Disclosure of Invention

In order to achieve the above purpose, the present invention provides the following technical solutions: a computer-aided optical scanning three-dimensional imaging system, comprising:

a base;

the object carrying disc is rotatably arranged in the middle of the base and is used for horizontally carrying and placing scanned objects;

the outer ring frame is rotatably arranged on the base and is in a concentric circle structure with the carrying disc, a driving motor is arranged on the base, and the output end of the driving motor is connected with the outer ring frame through a gear meshing effect for transmission;

the connecting shaft seat is fixed on the outer ring frame, and the mechanical arm is rotatably arranged on the connecting shaft seat;

the scanning and adjusting mechanism is arranged at the end part of the mechanical arm, adopts a laser to emit laser beams to the stationary scanning object, and receives the reflected laser beams by the optical point detector;

the environmental lamp holders are circumferentially distributed on the periphery of the base;

the surface light modulation processing assembly is arranged on one side of the outer ring frame, which is far away from the connecting shaft seat;

and the computer control system is electrically connected with the mechanical arm, the scanning allocation mechanism and the surface dimming processing component, and is used for controlling the movement track and speed in scanning imaging, collecting scanning data and processing and analyzing.

Further, preferably, the scan deployment mechanism includes:

the blending frame is rotatably arranged on the mechanical arm, a guide rod is slidably arranged on the mechanical arm, and one end of the guide rod is connected with the blending frame;

the frame plate is fixed on one side of the blending frame;

the side locating rack is arranged on the rack plate and is provided with a side scanner in a rotating mode along the horizontal direction;

the fine-tuning telescopic rod is arranged on the side locating frame, and the telescopic end of the fine-tuning telescopic rod is connected with the side scanner; and

an upper scanner mounted on the frame plate and above the side scanner.

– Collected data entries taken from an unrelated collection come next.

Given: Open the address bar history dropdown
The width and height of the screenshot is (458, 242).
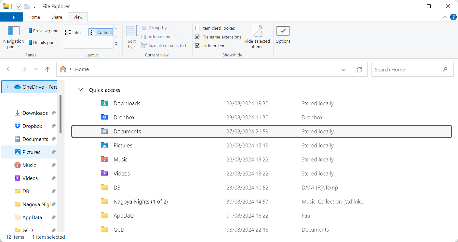Looking at the screenshot, I should coord(344,69).
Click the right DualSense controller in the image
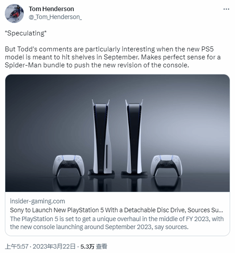235x253 pixels. pyautogui.click(x=166, y=166)
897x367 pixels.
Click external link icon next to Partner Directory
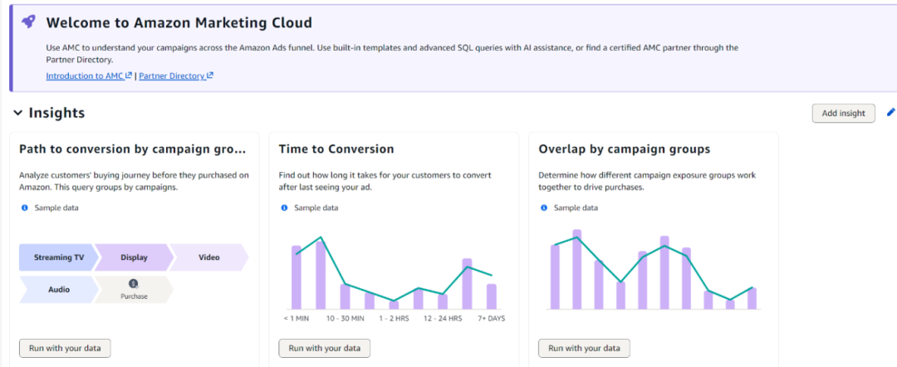click(x=210, y=76)
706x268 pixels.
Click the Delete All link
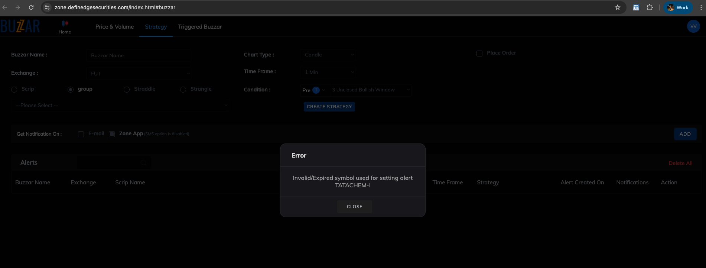[680, 163]
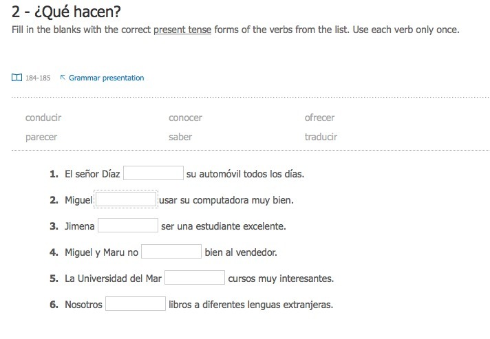Screen dimensions: 490x339
Task: Select 'parecer' from the verb list
Action: 41,137
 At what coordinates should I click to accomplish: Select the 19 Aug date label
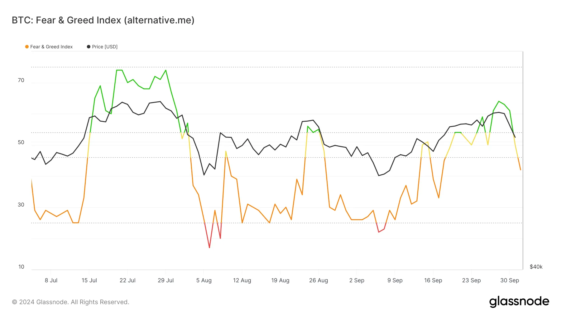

Further, preferably, the side positioning frames are two arranged left and right, the frame plates are transversely fixed with sliding frames, the side positioning frames are arranged on the sliding frames in a sliding and adjusting mode, and the deflection angle range of the side scanner relative to the side positioning frames is-75 degrees to 75 degrees.

Further, preferably, the two side scanners are matched with the upper scanner to perform preliminary scanning on the outline of the scanned object preferentially in three-dimensional scanning imaging, and then in three-dimensional precision scanning imaging, one side scanner is always vertical to the surface of the scanned object.

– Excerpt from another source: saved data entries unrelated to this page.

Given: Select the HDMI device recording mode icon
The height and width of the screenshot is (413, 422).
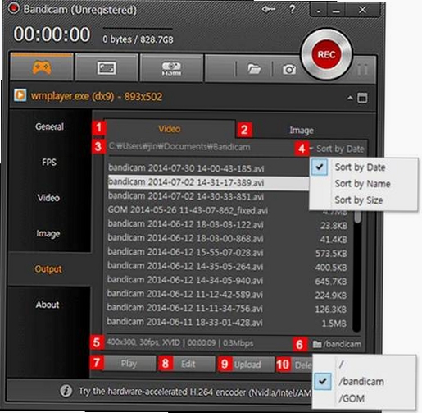Looking at the screenshot, I should click(171, 68).
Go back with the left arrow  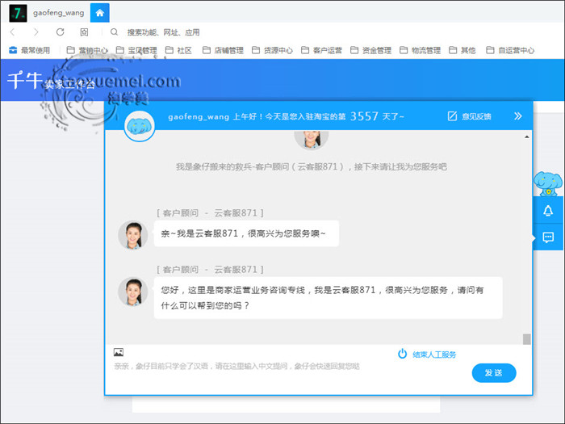pos(12,32)
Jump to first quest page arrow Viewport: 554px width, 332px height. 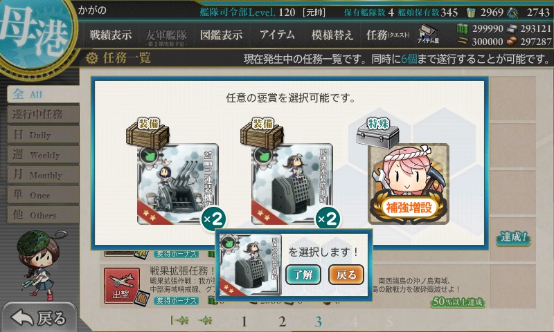click(179, 320)
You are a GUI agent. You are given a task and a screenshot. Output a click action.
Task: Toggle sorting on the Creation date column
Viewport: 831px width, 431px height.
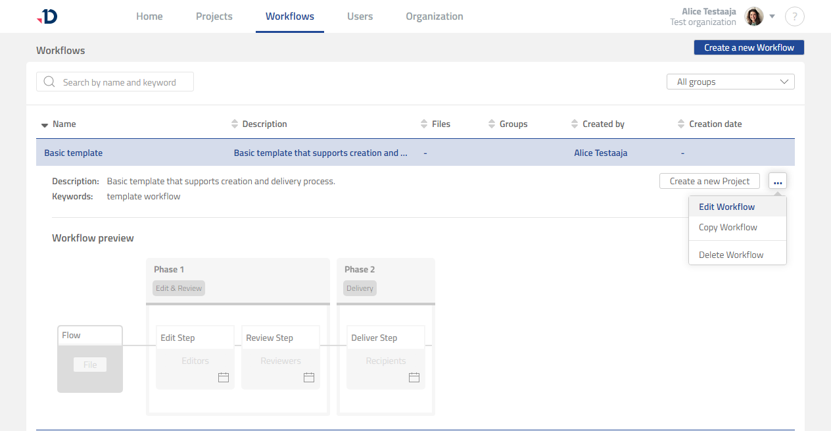[680, 124]
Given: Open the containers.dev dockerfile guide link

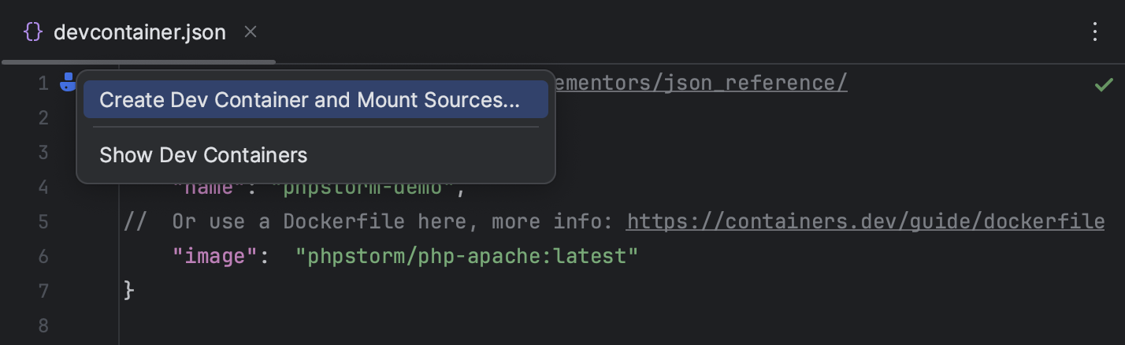Looking at the screenshot, I should [x=865, y=222].
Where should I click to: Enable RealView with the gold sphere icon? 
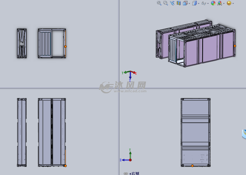pyautogui.click(x=229, y=3)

Further, preferably, an adjusting seat is fixed on the frame plate at the position of the upper scanner, a plurality of telescopic guide rods are distributed on the adjusting seat, one end of each telescopic guide rod is connected to the shaft plate in a universal rotation mode, and the upper scanner is fixed with the shaft plate.

Further, preferably, the surface dimming processing unit includes:

the column frame is vertically fixed on the outer ring frame, a sliding seat is arranged on the column frame in a sliding adjustment mode, and a transverse frame is arranged on the sliding seat in a horizontal sliding mode;

the steering shaft is rotatably arranged on the transverse frame, one side of the steering shaft is rotatably provided with a shaft disc, and the shaft disc is fixedly provided with a bracket body;

the inner bobbin is vertically arranged in the bracket body, and a fixed pipe is vertically arranged in the inner bobbin;

the adjusting lamp is fixed below the fixed tube, a reflecting lampshade is arranged on the inner bobbin, and the adjusting lamp is arranged in the reflecting lampshade;

the diffusion lamps are circumferentially distributed below the inner bobbin and are positioned at the periphery of the adjusting lamp; and

and the coating device is arranged in the inner bobbin.

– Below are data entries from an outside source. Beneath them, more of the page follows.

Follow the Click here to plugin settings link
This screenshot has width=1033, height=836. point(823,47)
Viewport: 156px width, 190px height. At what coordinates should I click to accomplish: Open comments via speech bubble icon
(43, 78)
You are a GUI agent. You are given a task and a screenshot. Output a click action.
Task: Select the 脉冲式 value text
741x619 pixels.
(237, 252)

Further, preferably, the paint device includes:

a mounting ring slidably disposed within the inner barrel;

the annular air pressure bin is fixed in the inner bobbin, an annular plug is arranged in the annular air pressure bin in a sliding mode, a plurality of connecting rods are connected below the annular plug, and one end of each connecting rod is fixed with the mounting ring;

the air pressure pipe is connected above the annular air pressure bin;

the paint spraying pipes are circumferentially arranged, one end of each paint spraying pipe is connected with the mounting ring, the end part of the inner bobbin is embedded and rotated to be provided with a rolling shaft, and one end of each paint spraying pipe is slidably connected on the rolling shaft in a penetrating way; and

the inner material pipe is vertically arranged in the fixed pipe, and one end of the inner material pipe is connected with each paint spray pipe.

Further, preferably, the inner cylinder tube and the bracket body are rotatably arranged, and are driven to rotate by an external motor fixed on the bracket body, and the paint spray tube is obliquely erected in the inner cylinder tube.

Further, preferably, the inner tube is capable of pneumatically conveying the spray paint to the paint nozzle.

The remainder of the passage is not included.